— START Selected text —
Argentina: Martin Soria named new Justice Minister, replacing Marcela Losardo

Argentine President Alberto Fernández has tapped Congressman Martín Soria to be Argentina’s next Justice Minister, replacing the departing Marcela Losardo.

Fernández made the announcement in an interview a week after confirming rumors that Losardo, 62, his close ally and personal friend, would be stepping down after mounting criticism from the ruling, center-left Front for All coalition that the Justice Ministry was slow-walking investigations into alleged lawfare: the weaponization of the judiciary by former President Mauricio Macri's right-wing tenure (2015-19).

A lawyer and freshman congressman from Patagonia's Río Negro Province, Soria, 45, was one of the names that first circulated after news of Losardo's imminent departure broke.

The new justice minister is no stranger to tragedy: his mother, Susana Freydoz, is currently in prison for the murder of his father Carlos Soria, after a domestic dispute in 2012 - shortly after the elder Soria, then 62, took office as governor of Río Negro Province.

His relatively low profile was raised after co-filing a complaint on February 11 against Federal Judge Gustavo Hornos on evidence that Hornos had visited Macri at the presidential residence on at least six occasions between 2015 and 2018 - each coming days before politically-charged rulings against Macri's opponents.

Judicial table

Hornos' presidential visits are alleged to be part of a wider pattern of judicial interference under Macri - who in 2019 lost his re-election bid amid an economic crash known locally as the "Macrisis."

Numerous top Macri officials who made up his "judicial table" have been indicted since then, including his Intelligence Agency (AFI) Gustavo Arribas and Federal Prosecutor Carlos Stornelli - both longtime Macri associates from his days as head of Buenos Aires' famed Boca Juniors football club.
— END Selected text —
» **Aim A**:
Using the article on Argentina's new justice minister, answer these:
(i) How old is Martín Soria?
(ii) From which province does Soria come?
(iii) On how many occasions did Hornos reportedly visit Macri at the presidential residence between 2015 and 2018?
» **Aim B**: Continue the article on Argentina's new justice minister, starting after its final sentence.
— START Extracted material —
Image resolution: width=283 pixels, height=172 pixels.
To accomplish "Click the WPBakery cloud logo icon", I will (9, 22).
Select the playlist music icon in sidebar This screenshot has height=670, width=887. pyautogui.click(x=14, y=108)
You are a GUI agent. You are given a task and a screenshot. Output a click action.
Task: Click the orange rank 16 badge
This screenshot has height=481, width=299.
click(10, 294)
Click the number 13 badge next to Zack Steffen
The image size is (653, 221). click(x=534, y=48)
— END Extracted material —
— START Extracted material —
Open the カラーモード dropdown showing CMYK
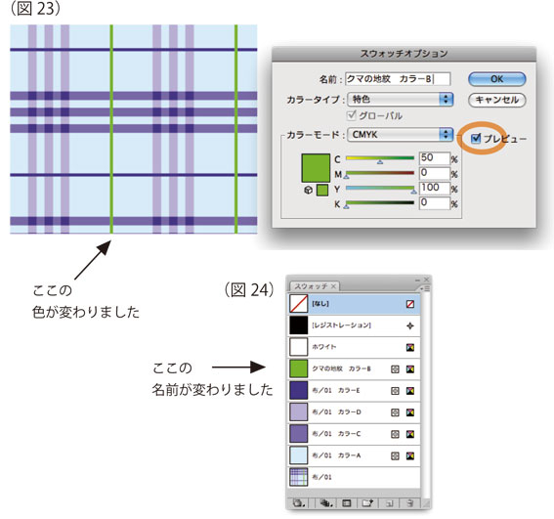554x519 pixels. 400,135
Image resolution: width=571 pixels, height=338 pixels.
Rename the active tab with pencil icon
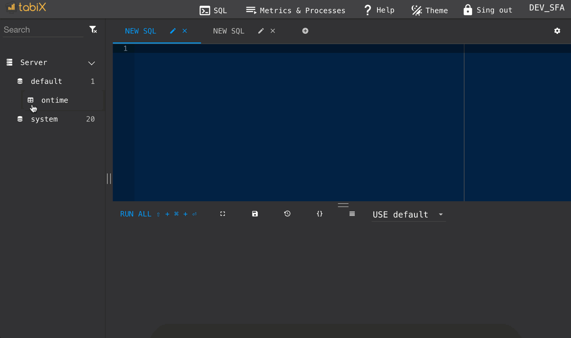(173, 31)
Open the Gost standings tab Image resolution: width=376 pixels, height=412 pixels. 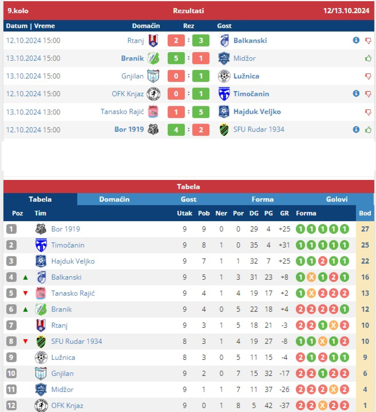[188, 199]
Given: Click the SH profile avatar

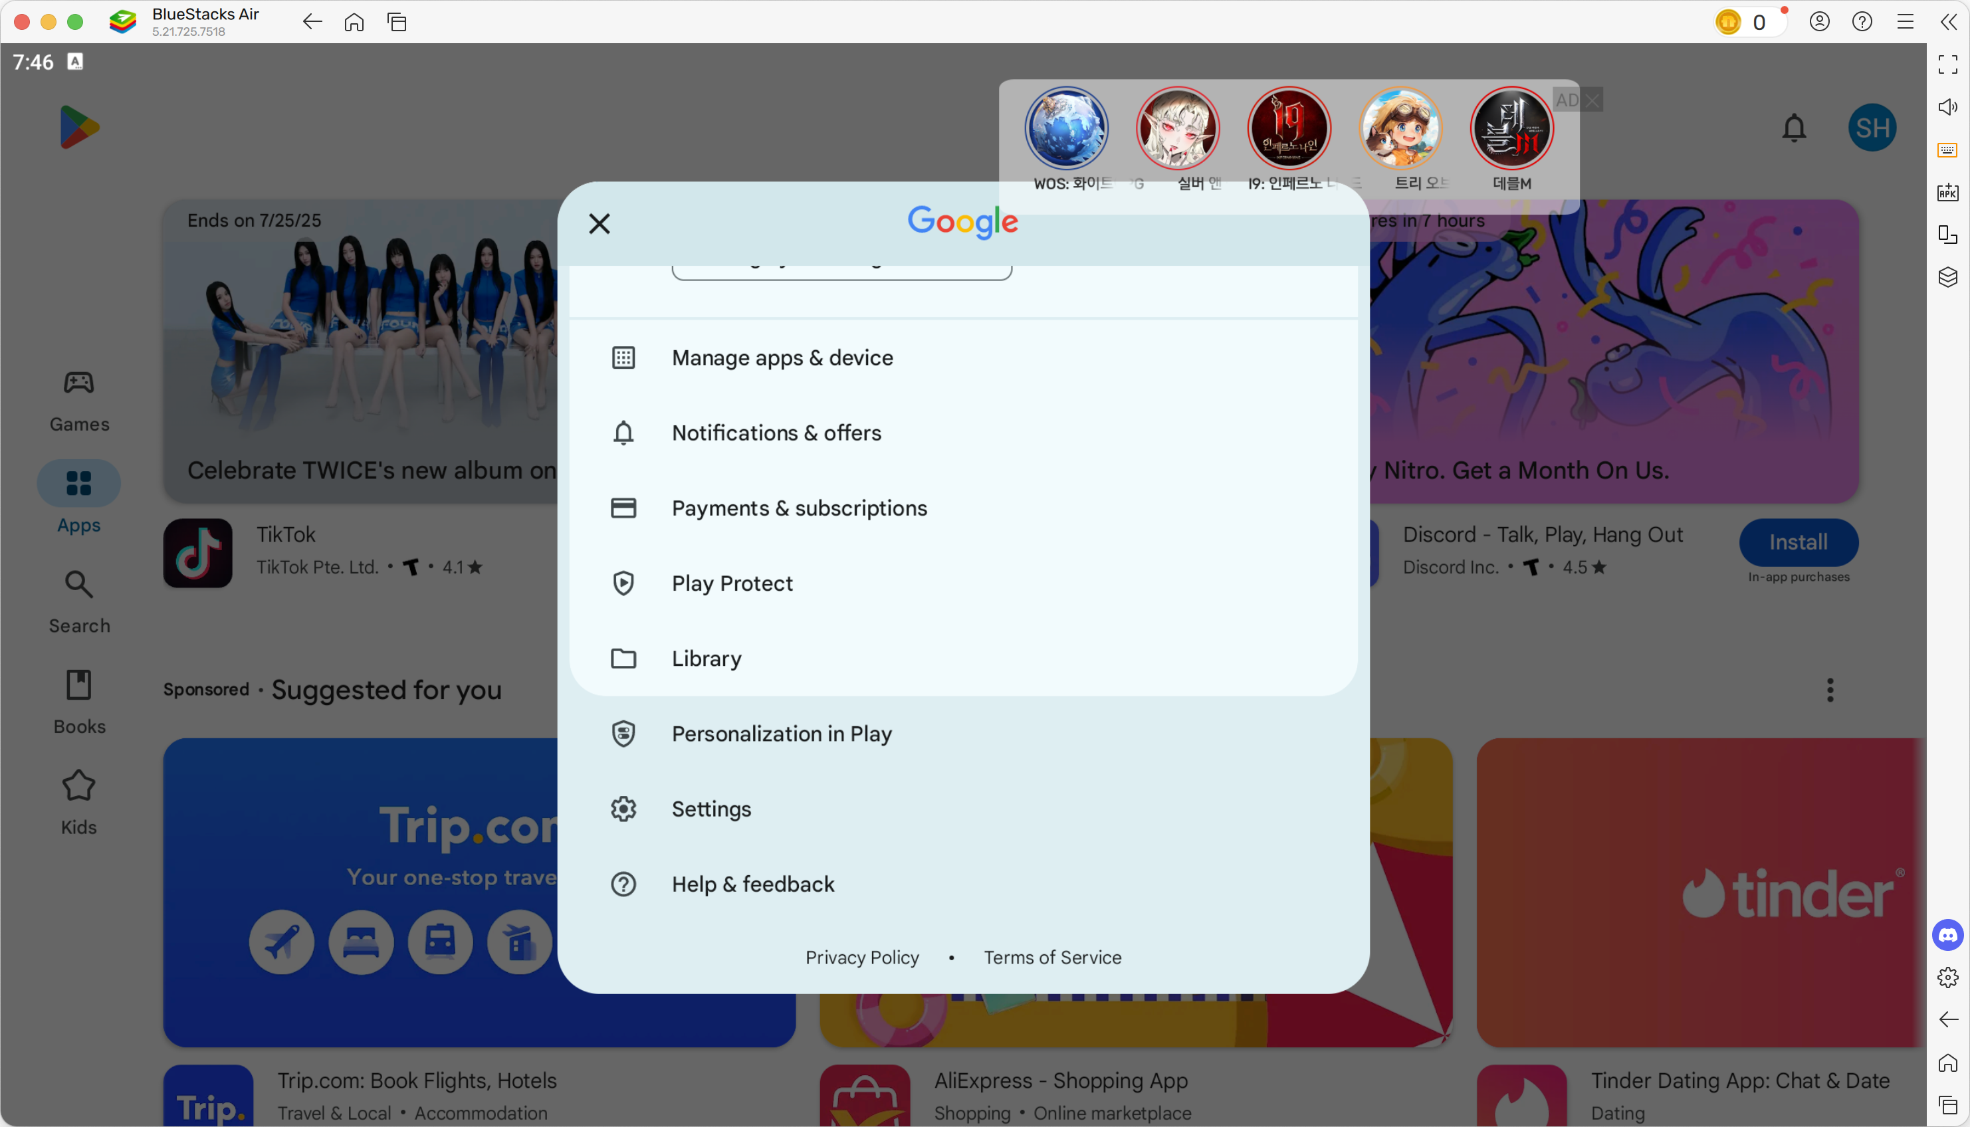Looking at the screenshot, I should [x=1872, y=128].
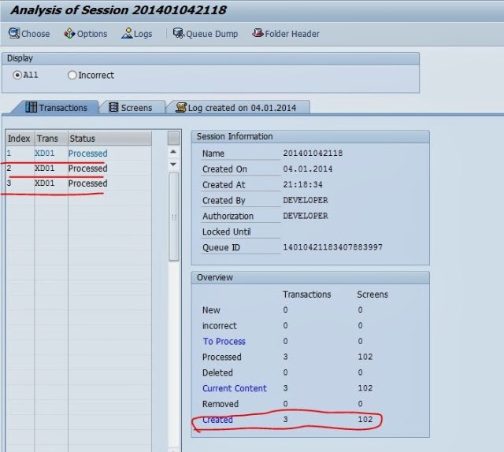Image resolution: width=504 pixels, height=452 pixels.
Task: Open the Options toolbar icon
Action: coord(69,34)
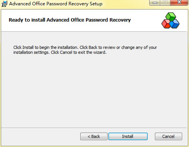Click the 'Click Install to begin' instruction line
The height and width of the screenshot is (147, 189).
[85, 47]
— END Extracted material —
» **Task response A**:
(i) 45
(ii) Río Negro Province
(iii) At least six

» **Task response B**:
They were among dozens - mainly AFI agents - indicted in the related d'Alessio and Super Mario Bros. cases - involving, respectively, an extortion ring that netted false testimony against Macri opponents as well as $12 million in ransom payments, and mass warrantless surveillance of public figures.

At: https://www.batimes.com.ar/news/argentina/martin-soria-named-new-justice-minister-replacing-marcela-losardo.phtml



Argentina's incoming Justice Minister, Congressman Martín Soria, and President Alberto Fernández.

Soria's appointment comes after mounting criticism against his predecessor, Marcela Losardo, for slow-walking investigations into alleged weaponization of the judiciary by former President (and Trump friend) Mauricio Macri during his right-wing, 2015-19 tenure.

Soria's agenda will likewise include judicial reform proposals whose centerpiece is a transition to a U.S.-style adversarial legal system from the prevailing inquisitorial system - a holdover from the Spanish colonial era and which critics partly blame for the country's notoriously cumbersome (and often corrupt) judiciary.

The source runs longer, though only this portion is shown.